Sickened: The Memoir of a Munchausen by Proxy Childhood
by Julie Gregory
A review by Georgie Lewis
As a reader of memoir where does one separate the voyeur from the concerned and
curious observer? Is there a separation? Whatever the motivation, readers continue
to buy memoirs in droves. This past year has provided plenty of titillation, insight,
intrigue, or simply comfort in the knowledge that there are lives out there that
are markedly more creepy than our own. Augusten Burroughs's superb memoir Running
with Scissors and his follow-up, Dry,
and the just released Los
Angeles Diaries by James Brown, to name a few, are the most recent in a long
line of memoirs reflecting a childhood scarred by the mental illness of a parent.
And now Julie Gregory enters the fray with her extraordinary book Sickened:
The Memoir of a Munchausen by Proxy Childhood. Munchausen by proxy (MBP)
is an insidious form of child abuse, and Gregory is the first to document this
condition from the eyes of a victim. The term, coined by Dr Roy Meadow in 1977,
describes a behavior in which a caretaker (most often the mother) fabricates
or induces illness in an otherwise healthy child to meet their own needs for
attention and sympathy. Approximately 10% of MBP cases are fatal and more than
25% involve more than one child.
Julie Gregory's mother insisted, to all who would listen, that her child was
sick, that there was something wrong with her heart, her gastrointestinal tract,
and that Julie needed open heart surgery. When one doctor could find nothing
wrong with Julie after a battery of tests, another doctor was sought, and then
another. Symptoms were rehearsed:
"How do you act when you are sick, Julie? Show me." I slouch on
the end of the table, limbs dangling. I hang my tongue out and my bottom lip
falls away from teeth like a National Geographic pygmy with a lip plate in.

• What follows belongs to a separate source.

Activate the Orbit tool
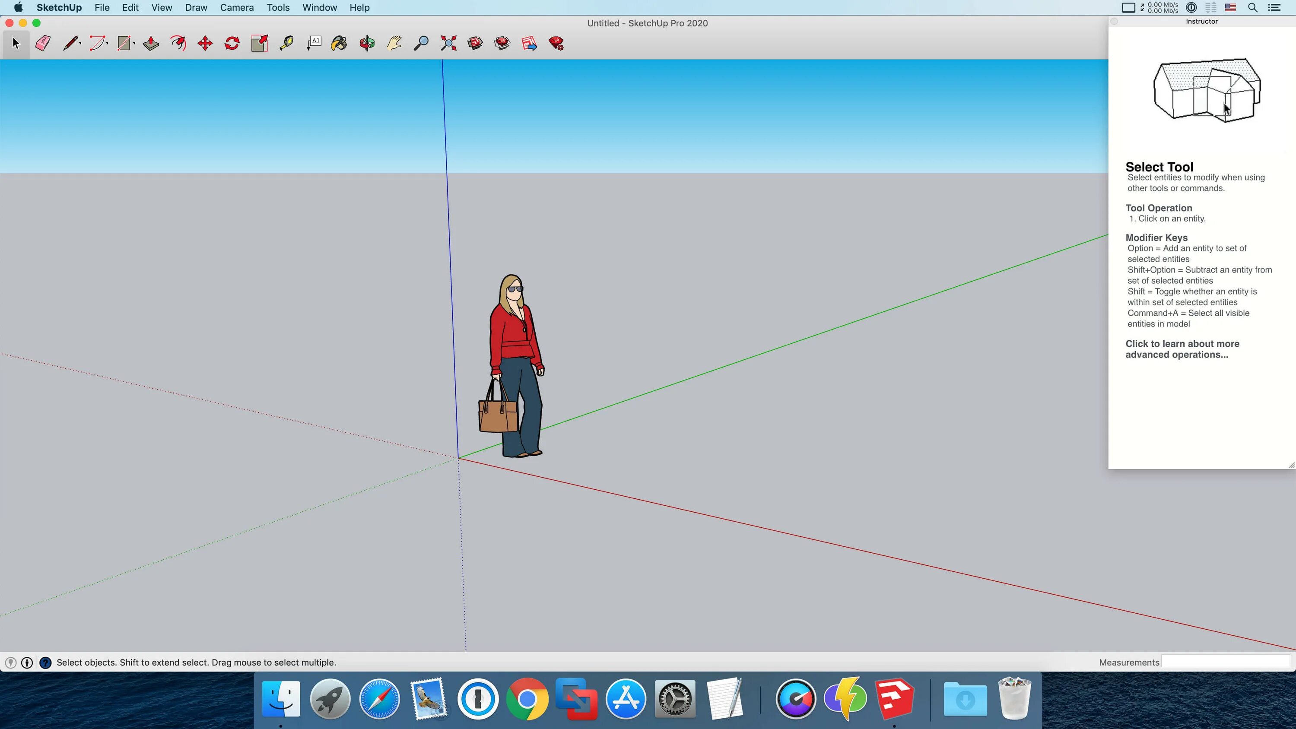This screenshot has height=729, width=1296. [x=368, y=43]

"That's right. Now what do you think the doctor is going to say if he
comes in here and you're sitting up and all smiling? Do you think he's going
to believe me that you're sick? You've got to show him how sick you are outside
the doctors office. We've got to get to the bottom of this thing so Mommy
can get some rest."
Symptoms were also created through systematic starvation — under the guise
of Julie's "allergies" — and poisoning. Little white pills brought
on migraines. Shockingly, Julie's favorite treat as a toddler — the one she
devours on her mom's advice — is a brand new book of matches.
One of the most horrifying holds the mother has over the child in this set-up
is that the child continues to want her approval, and complies with the idea
that the child is sick. So strong is the belief that mother knows best the child
can often give birth to psychosomatic symptoms. The mother, in her delusional
quest for the truth, continually tests the child's loyalty causing him or her
to become a co-conspirator.
Like most abusers, Gregory's mother had a traumatic and sadistic childhood.

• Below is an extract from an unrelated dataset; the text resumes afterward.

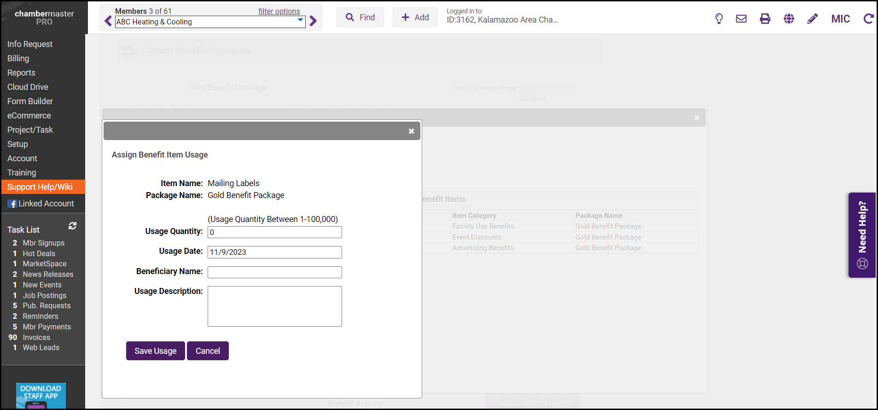Screen dimensions: 878x410
Task: Click the Usage Quantity input field
Action: [274, 232]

The result, as Gregory's memoir traces, was to inflict this bizarre torture
upon her daughter — all the more perverse because it is in the name of healing.
Gregory's childhood in Southern Ohio is laid out for the reader in seamless
and poetic prose. A graduate of psychiatry from Sheffield University in London,
and now a spokesperson for the victims of this form of abuse, Gregory captures
the sometimes bucolic pleasures as well as the sometimes horrific isolation
that her rural family home provided. Her shock at discovering her mother is
the perpetrator of her pain is heartbreaking as are her eventual resolutions
of how to finally take control of her life. That Gregory survived her abuse
and can continue to see her mother for all her beauty as well as her psychosis
is remarkable. That she records it all in a hypnotic, compelling, and necessarily
humane manner is testament to a wise and wonderful woman.